Please continue the mailing-list reply about loop block-mq scalability from the point where it stops.

Page:

━━━━━━━━━━━━━━━━

Re: loop block-mq conversion scalability issues

From: Justin M. Forbes
Date: Mon Apr 27 2015 - 09:48:48 EST


On Sun, 2015-04-26 at 23:27 +0800, Ming Lei wrote:
> Hi Justin,
>
> On Fri, 24 Apr 2015 16:46:02 -0500
> "Justin M. Forbes" <jforbes@xxxxxxxxxxxxxxxxx> wrote:
>
> > On Fri, 2015-04-24 at 10:59 +0800, Ming Lei wrote:
> > > Hi Justin,
> > >
> > > Thanks for the report.
> > >
> > > On Thu, 23 Apr 2015 16:04:10 -0500
> > > "Justin M. Forbes" <jforbes@xxxxxxxxxx> wrote:
> > >
> > > > The block-mq conversion for loop in 4.0 kernels is showing us an
> > > > interesting scalability problem with live CDs (ro, squashfs). It was
> > > > noticed when testing the Fedora beta that the more CPUs a liveCD image
> > > > was given, the slower it would boot. A 4 core qemu instance or bare
> > > > metal instance took more than twice as long to boot compared to a single
> > > > CPU instance. After investigating, this came directly to the block-mq
> > > > conversion, reverting these 4 patches will return performance. More
> > > > details are available at
> > > > https://bugzilla.redhat.com/show_bug.cgi?id=1210857
> > > > I don't think that reverting the patches is the ideal solution so I am
> > > > looking for other options. Since you know this code a bit better than I
> > > > do I thought I would run it by you while I am looking as well.
> > >
> > > I can understand the issue because the default @max_active for
> > > alloc_workqueue() is quite big(512), which may cause too much
> > > context switchs, then loop I/O performance gets decreased.
> > >
> > > Actually I have written the kernel dio/aio based patch for decreasing
> > > both CPU and memory utilization without sacrificing I/O performance,
> > > and I will try to improve and push the patch during this cycle and hope
> > > it can be merged(kernel/aio.c change is dropped, and only fs change is
> > > needed on fs/direct-io.c).
> > >
> > > But the following change should help for your case, could you test it?
> > >
> > > ---
> > > diff --git a/drivers/block/loop.c b/drivers/block/loop.c
> > > index c6b3726..b1cb41d 100644
> > > --- a/drivers/block/loop.c
> > > +++ b/drivers/block/loop.c
> > > @@ -1831,7 +1831,7 @@ static int __init loop_init(void)

━━━━━━━━━━━━━━━━

Given information:
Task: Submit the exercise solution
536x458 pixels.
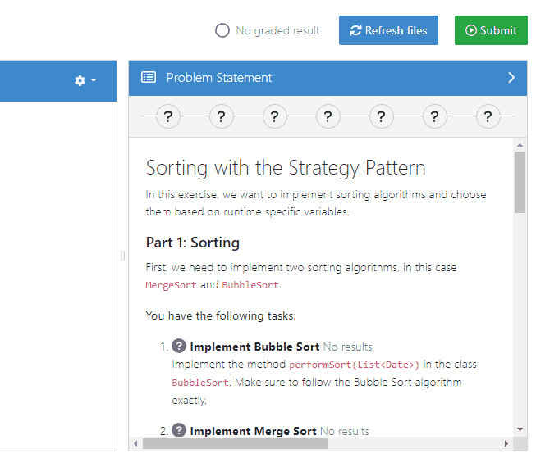Action: [491, 30]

━━━━━━━━━━━━━━━━

Written answer:
> > > }
> > >
> > > loop_wq = alloc_workqueue("kloopd",
> > > - WQ_MEM_RECLAIM | WQ_HIGHPRI | WQ_UNBOUND, 0);
> > > + WQ_MEM_RECLAIM | WQ_HIGHPRI | WQ_UNBOUND, 32);
> > > if (!loop_wq) {
> > > err = -ENOMEM;
> > > goto misc_out;
> > >
> > Patch tested, it made things work (I gave up after 5 minutes and boot
> > still seemed hung). I also tried values of 1, 16, 64, and 128).
> > Everything below 128 was much worse than the current situation. Setting
> > it at 128 seemed about the same as booting without the patch. I can do
> > some more testing over the weekend, but I don't think this is the
> > correct solution.
>
> For describing the problem easily, follows the fedora live CD file structure first:
>
> Fedora-Live-Workstation-x86_64-22_Beta-TC8.iso
> =>LiveOS/
> squashfs.img
> =>LiveOS/
> ext3fs.img
>
> Looks at least two reasons are related with the problem:
>
> - not like other filesyststems(such as ext4), squashfs is a bit special, and
> I observed that increasing I/O jobs to access file in squashfs can't improve
> I/O performance at all, but it can for ext4
>
> - nested loop: both squashfs.img and ext3fs.img are mounted as loop block
>
> One key idea in the commit b5dd2f60(block: loop: improve performance via blk-mq)
> is to submit I/O concurrently from more than one context(worker), like posix
> AIO style. Unfortunately this way can't improve I/O performance for squashfs,
> and with extra cost of kworker threads, and nested loop makes it worse. Meantime,
> during booting, there are lots of concurrent tasks requiring CPU, so the high
> priority kworker threads for loop can affect other boot tasks, then booting time
> is increased.
>
> I think it may improve the problem by removing the nest loop, such as
> extract files in ext3fs.img to squashfs.img.
>
> > I would be interested in testing your dio/aio patches as well though.
>
> squashfs doesn't support dio, so the dio/aio patch can't help much, but
> the motivation for introducing dio/aio is really for avoiding double cache
> and decreasing CPU utilization[1].
>
> [1], http://marc.info/?l=linux-kernel&m=142116397525668&w=2
>
> The following patch may help the situation, but for this case, I am wondering
> it can compete with previous loop.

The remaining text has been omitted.